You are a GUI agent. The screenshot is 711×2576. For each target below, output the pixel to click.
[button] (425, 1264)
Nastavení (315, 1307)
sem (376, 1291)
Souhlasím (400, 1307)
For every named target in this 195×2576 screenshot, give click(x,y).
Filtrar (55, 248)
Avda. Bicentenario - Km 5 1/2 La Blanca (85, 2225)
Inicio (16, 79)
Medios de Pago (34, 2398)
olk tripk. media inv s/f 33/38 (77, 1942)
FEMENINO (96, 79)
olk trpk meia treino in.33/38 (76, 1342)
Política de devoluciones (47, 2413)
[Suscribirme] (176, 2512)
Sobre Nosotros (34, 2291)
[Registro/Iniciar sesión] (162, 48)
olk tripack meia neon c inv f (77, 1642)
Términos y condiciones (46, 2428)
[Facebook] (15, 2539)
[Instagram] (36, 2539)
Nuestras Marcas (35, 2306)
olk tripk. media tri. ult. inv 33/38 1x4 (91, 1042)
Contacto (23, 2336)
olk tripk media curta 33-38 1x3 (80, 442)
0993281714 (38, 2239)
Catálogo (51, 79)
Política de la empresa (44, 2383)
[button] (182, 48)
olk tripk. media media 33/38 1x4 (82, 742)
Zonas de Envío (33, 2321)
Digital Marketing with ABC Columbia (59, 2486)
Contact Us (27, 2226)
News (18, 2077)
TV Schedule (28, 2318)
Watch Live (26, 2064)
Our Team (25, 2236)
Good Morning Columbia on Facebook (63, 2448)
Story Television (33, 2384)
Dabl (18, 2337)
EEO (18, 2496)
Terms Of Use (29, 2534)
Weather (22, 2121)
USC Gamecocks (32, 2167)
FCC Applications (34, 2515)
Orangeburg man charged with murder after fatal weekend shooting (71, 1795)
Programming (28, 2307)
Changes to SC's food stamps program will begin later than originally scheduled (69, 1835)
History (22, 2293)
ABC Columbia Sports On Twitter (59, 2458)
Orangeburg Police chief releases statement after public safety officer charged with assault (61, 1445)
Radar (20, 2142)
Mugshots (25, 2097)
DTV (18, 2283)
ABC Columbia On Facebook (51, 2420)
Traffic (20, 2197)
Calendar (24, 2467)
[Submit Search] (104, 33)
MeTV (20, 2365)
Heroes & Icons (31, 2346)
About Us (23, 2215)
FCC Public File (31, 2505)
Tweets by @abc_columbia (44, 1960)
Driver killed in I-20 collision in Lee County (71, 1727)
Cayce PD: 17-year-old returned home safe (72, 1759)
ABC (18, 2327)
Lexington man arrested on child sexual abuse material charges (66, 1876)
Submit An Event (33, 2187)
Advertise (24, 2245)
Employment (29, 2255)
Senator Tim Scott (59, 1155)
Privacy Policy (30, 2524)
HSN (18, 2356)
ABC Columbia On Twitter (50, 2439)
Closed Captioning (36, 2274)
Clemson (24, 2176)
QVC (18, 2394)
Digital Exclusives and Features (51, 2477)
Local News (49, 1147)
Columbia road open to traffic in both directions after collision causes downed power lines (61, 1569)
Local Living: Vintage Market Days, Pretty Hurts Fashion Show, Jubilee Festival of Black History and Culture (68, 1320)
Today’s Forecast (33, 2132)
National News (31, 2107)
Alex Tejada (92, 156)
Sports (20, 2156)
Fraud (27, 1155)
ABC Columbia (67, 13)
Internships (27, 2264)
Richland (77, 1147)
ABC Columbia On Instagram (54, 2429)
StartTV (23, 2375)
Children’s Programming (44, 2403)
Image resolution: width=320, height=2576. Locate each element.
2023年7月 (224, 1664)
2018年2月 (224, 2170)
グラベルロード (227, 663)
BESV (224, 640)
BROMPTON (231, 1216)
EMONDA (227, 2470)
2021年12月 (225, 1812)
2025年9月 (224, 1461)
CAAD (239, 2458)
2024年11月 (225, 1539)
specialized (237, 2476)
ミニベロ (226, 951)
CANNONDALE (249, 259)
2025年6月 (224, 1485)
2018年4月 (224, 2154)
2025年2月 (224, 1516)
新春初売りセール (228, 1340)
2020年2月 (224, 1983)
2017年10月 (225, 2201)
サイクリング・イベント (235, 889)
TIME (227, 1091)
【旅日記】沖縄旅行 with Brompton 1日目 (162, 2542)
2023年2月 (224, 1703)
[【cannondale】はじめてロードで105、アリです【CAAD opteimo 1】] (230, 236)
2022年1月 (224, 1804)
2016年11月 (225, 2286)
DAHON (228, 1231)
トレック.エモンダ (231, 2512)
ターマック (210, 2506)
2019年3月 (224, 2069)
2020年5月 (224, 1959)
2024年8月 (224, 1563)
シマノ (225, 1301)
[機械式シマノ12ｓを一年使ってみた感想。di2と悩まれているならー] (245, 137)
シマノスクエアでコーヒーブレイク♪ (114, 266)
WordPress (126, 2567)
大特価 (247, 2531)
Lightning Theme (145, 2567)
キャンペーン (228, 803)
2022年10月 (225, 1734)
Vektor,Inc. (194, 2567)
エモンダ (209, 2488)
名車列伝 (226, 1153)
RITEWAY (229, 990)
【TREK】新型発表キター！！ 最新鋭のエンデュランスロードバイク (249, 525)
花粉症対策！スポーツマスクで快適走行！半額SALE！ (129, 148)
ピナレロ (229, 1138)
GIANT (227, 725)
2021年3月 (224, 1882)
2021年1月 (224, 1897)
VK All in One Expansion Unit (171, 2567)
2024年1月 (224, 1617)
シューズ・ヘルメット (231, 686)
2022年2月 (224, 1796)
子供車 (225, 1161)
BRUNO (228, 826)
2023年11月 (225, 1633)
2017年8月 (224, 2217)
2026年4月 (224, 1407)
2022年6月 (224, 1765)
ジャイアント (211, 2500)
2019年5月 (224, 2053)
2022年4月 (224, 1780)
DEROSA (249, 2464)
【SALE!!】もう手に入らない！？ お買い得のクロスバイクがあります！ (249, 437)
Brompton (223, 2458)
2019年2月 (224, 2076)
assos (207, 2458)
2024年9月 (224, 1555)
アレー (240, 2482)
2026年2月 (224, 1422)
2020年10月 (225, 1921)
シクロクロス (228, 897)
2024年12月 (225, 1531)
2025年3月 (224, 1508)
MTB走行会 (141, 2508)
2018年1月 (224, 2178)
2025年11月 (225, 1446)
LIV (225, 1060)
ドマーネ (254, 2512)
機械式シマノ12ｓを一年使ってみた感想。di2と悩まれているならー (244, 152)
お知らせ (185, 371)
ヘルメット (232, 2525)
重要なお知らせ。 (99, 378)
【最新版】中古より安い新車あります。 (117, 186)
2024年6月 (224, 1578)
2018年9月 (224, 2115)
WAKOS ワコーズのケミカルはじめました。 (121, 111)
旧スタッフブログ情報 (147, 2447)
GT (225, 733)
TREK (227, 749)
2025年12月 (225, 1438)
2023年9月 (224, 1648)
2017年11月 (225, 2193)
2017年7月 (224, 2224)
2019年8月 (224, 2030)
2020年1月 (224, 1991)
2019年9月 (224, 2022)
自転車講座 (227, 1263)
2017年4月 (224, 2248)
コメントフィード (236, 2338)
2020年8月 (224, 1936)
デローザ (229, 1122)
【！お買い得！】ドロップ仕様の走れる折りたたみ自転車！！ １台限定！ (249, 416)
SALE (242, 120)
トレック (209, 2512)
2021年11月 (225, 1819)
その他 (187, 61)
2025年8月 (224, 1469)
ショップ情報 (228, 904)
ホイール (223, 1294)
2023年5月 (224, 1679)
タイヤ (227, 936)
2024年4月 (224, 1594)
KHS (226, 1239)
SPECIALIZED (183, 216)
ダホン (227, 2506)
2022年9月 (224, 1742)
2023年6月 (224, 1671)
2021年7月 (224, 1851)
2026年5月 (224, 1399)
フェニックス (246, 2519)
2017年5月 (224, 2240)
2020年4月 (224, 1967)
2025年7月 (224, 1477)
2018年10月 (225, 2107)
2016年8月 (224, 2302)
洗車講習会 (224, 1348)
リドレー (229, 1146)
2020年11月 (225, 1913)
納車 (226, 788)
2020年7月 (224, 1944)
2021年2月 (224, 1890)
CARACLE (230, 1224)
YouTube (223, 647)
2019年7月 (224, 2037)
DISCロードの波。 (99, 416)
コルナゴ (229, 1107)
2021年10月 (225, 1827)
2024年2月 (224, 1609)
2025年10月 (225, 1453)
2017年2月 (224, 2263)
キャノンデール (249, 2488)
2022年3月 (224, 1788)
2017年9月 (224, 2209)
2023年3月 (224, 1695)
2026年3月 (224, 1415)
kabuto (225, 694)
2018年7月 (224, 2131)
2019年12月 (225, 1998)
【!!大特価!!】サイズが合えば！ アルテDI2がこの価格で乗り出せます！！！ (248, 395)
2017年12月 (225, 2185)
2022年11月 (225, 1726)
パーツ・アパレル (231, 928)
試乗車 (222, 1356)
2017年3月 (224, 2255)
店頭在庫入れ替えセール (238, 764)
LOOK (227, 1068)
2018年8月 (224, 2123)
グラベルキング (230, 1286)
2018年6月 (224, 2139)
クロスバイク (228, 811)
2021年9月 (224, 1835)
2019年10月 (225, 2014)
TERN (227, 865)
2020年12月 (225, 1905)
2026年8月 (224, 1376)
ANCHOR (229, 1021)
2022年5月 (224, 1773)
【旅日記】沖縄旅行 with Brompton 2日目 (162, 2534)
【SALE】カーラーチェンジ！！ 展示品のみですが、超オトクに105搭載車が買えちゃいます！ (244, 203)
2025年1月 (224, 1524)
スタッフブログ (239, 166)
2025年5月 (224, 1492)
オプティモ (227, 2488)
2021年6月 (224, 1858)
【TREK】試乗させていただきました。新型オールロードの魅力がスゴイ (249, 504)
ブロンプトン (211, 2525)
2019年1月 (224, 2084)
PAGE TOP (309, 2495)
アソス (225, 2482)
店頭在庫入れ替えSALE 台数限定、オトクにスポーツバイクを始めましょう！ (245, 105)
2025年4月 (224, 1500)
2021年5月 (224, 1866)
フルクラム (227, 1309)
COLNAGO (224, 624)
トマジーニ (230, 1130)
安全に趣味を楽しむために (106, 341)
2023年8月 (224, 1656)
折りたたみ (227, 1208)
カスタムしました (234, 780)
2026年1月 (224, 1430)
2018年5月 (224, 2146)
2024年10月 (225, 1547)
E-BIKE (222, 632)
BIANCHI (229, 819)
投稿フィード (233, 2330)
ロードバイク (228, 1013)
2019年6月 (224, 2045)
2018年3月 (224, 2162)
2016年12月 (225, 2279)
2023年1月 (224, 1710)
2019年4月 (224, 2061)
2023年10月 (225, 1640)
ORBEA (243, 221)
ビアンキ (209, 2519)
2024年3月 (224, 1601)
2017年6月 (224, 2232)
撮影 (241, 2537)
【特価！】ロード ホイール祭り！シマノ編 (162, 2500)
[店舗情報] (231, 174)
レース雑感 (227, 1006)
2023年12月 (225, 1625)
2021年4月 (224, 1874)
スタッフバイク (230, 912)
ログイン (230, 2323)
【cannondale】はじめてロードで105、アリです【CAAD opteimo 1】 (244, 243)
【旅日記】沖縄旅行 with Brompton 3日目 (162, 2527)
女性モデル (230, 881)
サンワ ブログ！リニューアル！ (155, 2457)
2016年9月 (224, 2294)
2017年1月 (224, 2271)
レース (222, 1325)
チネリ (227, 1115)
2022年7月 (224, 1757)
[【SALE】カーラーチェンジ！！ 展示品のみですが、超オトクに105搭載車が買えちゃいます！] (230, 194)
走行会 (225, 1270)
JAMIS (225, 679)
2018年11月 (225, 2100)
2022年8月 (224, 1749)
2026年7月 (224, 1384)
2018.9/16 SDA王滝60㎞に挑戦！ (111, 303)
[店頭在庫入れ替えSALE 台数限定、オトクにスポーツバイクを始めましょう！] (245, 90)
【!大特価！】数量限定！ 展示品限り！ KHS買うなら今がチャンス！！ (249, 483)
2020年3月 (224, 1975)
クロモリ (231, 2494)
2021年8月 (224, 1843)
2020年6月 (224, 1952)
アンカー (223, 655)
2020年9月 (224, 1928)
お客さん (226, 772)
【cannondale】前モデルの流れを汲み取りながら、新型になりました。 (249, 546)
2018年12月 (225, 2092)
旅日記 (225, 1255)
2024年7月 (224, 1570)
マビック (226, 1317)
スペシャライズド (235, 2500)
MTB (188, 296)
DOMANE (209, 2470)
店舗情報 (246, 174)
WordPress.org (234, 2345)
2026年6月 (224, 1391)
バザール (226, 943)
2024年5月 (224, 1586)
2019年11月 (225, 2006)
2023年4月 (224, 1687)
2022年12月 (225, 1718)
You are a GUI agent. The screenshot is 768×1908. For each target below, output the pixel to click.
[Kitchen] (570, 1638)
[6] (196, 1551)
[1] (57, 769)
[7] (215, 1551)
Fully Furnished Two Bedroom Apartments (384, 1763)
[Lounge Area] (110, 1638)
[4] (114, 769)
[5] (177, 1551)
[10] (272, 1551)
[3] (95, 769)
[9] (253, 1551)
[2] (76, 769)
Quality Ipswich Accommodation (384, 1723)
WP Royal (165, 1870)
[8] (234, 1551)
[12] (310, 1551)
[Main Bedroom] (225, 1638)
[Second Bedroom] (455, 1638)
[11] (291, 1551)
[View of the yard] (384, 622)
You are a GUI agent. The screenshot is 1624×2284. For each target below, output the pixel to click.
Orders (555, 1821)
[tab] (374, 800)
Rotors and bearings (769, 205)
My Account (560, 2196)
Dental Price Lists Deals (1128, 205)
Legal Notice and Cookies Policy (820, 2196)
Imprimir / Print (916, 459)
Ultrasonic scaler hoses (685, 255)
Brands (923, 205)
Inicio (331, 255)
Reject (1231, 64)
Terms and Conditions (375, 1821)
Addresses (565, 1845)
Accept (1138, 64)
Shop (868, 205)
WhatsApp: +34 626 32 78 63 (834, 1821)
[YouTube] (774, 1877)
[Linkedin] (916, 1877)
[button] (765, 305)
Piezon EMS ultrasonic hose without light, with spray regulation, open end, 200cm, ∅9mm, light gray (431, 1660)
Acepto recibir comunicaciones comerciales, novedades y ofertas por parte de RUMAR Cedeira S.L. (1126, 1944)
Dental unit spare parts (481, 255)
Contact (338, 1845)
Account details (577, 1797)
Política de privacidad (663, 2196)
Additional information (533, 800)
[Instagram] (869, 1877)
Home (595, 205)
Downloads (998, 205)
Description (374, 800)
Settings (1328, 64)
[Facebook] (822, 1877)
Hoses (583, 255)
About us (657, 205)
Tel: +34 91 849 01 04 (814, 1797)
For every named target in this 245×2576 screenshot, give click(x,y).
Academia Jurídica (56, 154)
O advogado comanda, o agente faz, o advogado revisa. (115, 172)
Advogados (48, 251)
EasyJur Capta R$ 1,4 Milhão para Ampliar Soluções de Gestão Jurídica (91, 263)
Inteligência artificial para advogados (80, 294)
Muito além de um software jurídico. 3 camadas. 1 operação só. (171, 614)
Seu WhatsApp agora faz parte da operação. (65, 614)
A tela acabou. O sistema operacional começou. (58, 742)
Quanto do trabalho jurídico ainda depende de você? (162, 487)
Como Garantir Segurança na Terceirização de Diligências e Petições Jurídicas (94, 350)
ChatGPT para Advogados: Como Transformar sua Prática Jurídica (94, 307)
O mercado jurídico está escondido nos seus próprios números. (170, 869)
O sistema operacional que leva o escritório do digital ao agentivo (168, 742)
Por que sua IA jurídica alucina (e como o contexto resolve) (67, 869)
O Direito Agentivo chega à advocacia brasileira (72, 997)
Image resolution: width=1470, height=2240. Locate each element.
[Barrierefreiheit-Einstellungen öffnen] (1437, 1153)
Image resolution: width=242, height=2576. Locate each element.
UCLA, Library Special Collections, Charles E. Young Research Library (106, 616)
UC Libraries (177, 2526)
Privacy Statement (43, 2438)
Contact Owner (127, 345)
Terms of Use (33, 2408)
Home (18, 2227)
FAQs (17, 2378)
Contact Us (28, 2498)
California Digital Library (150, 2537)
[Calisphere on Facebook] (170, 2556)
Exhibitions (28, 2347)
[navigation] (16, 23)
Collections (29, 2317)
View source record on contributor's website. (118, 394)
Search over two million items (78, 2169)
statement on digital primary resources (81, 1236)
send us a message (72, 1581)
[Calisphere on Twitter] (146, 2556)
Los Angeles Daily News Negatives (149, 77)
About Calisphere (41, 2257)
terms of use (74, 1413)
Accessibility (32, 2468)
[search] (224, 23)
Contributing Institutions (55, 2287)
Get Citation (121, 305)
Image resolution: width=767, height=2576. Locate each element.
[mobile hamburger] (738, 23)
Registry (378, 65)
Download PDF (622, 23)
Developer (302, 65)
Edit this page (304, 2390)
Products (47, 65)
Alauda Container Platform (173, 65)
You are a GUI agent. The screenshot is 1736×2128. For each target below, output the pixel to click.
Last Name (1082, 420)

--

== WHAT TO PRODUCE ==
Look above for the line containing "Privacy Policy (30, 2524)". Output from there through the line containing "National News (31, 2107)", exactly and inclusively.

== OUTPUT FOR THIS TASK ==
Privacy Policy (30, 2524)
HSN (18, 2356)
ABC Columbia On Twitter (50, 2439)
Closed Captioning (36, 2274)
Clemson (24, 2176)
QVC (18, 2394)
Digital Exclusives and Features (51, 2477)
Local News (49, 1147)
Columbia road open to traffic in both directions after collision causes downed power lines (61, 1569)
Local Living: Vintage Market Days, Pretty Hurts Fashion Show, Jubilee Festival of Black History and Culture (68, 1320)
Today’s Forecast (33, 2132)
National News (31, 2107)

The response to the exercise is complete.